START MATERIAL PROVIDED

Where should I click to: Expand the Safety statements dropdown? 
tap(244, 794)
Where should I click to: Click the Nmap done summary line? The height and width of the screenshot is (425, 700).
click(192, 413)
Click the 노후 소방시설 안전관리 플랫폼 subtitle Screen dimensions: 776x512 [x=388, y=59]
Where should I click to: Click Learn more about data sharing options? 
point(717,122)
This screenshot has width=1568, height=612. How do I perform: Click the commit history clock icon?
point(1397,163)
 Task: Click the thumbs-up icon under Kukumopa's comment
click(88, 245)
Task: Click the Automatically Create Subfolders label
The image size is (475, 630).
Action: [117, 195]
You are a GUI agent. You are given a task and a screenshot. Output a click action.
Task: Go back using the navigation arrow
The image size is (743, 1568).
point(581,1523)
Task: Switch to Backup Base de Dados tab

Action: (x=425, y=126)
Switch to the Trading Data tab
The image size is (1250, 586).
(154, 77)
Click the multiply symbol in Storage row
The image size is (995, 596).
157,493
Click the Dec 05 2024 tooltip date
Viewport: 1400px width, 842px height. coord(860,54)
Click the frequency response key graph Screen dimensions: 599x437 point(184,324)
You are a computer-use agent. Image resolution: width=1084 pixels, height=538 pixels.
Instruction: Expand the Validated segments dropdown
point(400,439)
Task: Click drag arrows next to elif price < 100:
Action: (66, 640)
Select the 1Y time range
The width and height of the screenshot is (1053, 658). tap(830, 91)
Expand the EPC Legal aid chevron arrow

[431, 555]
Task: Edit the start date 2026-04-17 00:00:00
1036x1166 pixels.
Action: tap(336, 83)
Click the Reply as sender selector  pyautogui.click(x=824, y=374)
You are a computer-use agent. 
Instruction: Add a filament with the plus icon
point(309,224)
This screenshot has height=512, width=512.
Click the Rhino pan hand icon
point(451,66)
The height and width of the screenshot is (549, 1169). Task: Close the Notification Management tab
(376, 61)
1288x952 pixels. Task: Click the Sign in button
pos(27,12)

END MATERIAL PROVIDED

# EXERCISE GOAL:
Beginning with the line that holds "This screenshot has width=1568, height=612.", please give again each line exactly until the records end, and include that final line.

# RESPONSE:
This screenshot has width=1568, height=612. How do I perform: Click the commit history clock icon?
point(1397,163)
 Task: Click the thumbs-up icon under Kukumopa's comment
click(88, 245)
Task: Click the Automatically Create Subfolders label
The image size is (475, 630).
Action: [117, 195]
You are a GUI agent. You are given a task and a screenshot. Output a click action.
Task: Go back using the navigation arrow
The image size is (743, 1568).
point(581,1523)
Task: Switch to Backup Base de Dados tab

Action: (x=425, y=126)
Switch to the Trading Data tab
The image size is (1250, 586).
(154, 77)
Click the multiply symbol in Storage row
The image size is (995, 596).
157,493
Click the Dec 05 2024 tooltip date
Viewport: 1400px width, 842px height. coord(860,54)
Click the frequency response key graph Screen dimensions: 599x437 point(184,324)
You are a computer-use agent. Image resolution: width=1084 pixels, height=538 pixels.
Instruction: Expand the Validated segments dropdown
point(400,439)
Task: Click drag arrows next to elif price < 100:
Action: (66, 640)
Select the 1Y time range
The width and height of the screenshot is (1053, 658). tap(830, 91)
Expand the EPC Legal aid chevron arrow

[431, 555]
Task: Edit the start date 2026-04-17 00:00:00
1036x1166 pixels.
Action: tap(336, 83)
Click the Reply as sender selector  pyautogui.click(x=824, y=374)
You are a computer-use agent. 
Instruction: Add a filament with the plus icon
point(309,224)
This screenshot has height=512, width=512.
Click the Rhino pan hand icon
point(451,66)
The height and width of the screenshot is (549, 1169). Task: Close the Notification Management tab
(376, 61)
1288x952 pixels. Task: Click the Sign in button
pos(27,12)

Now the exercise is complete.